7) A man is a being separated from all others, who feels his limits. Among the number of general limits by which he separates himself from other beings, are his limits which are in common with that being incomprehensible to him—the earth. Death is the destruction of all the various common limits with other beings and always of the common limit of the being of the earth—a fusion with earth. Every sickness, wound, old age, is a destruction of these limits.

8) The work of life is to love. It is impossible to love expressly those people unworthy of love; but it is possible not to love—to behave well, in a good way, toward such people in every given moment.

9) I remembered keenly what a matter of enormous importance was complete truthfulness in every detail, in everything, the avoidance of all outer false forms. And I decided to keep to this. It is never too late to mend.[345]

10) The minister said to the murderer: “Oh brother, don’t worry. God has pardoned even greater sinners. But who are you? Don’t lose heart. Pray.” The murderer burst into tears.

11) How great and stable seemed the happiness of the American people, and how unstable it proved to be, like all happiness not founded on life, according to the law of Christ. The Spanish-American War, Jingoism.

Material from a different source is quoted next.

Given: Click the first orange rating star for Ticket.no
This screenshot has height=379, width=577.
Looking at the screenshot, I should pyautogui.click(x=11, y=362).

12) I have often prayed (almost without believing, to try out) that God arrange my life as I wish. To-day I simply prayed my customary morning prayer and rather attentively. And after this prayer, I recalled my wish and wanted to add a prayer about the fulfilment of this wish, and tried to address God about it. And immediately I realised my mistake—that it would be very much better if everything was not according to my will, but according to His. And without the least effort and with joy I said: “Yes, let there not be my will, but Thine.”

13) A spiritual life means that you should see the connection between cause and effect in the spiritual world and that you be guided in life by this connection. Materialists do not see this connection and therefore do not take it as a guide for their acts, but they take as a guide for their acts the physical, causal connection, the one which is so complicated that we never fully know it, because every effect is an effect of an effect; but the fundamental cause of everything—is always spiritual. (Not clearly expressed, but important).

14) Epictetus says this very thing when he reproaches people for being very attentive to the phenomenon of the outer world—to that which is not in our power and being inattentive to the phenomenon of the inner, to that which is in our power.

15) To many it seems that if you exclude personality from life and a love for it, then nothing will remain. It seems to them that without personality there is no life. But this only appears so to people who have not experienced self-renunciation. Throw off personality from life, renounce it, and then there will remain that which makes the essence of life—love.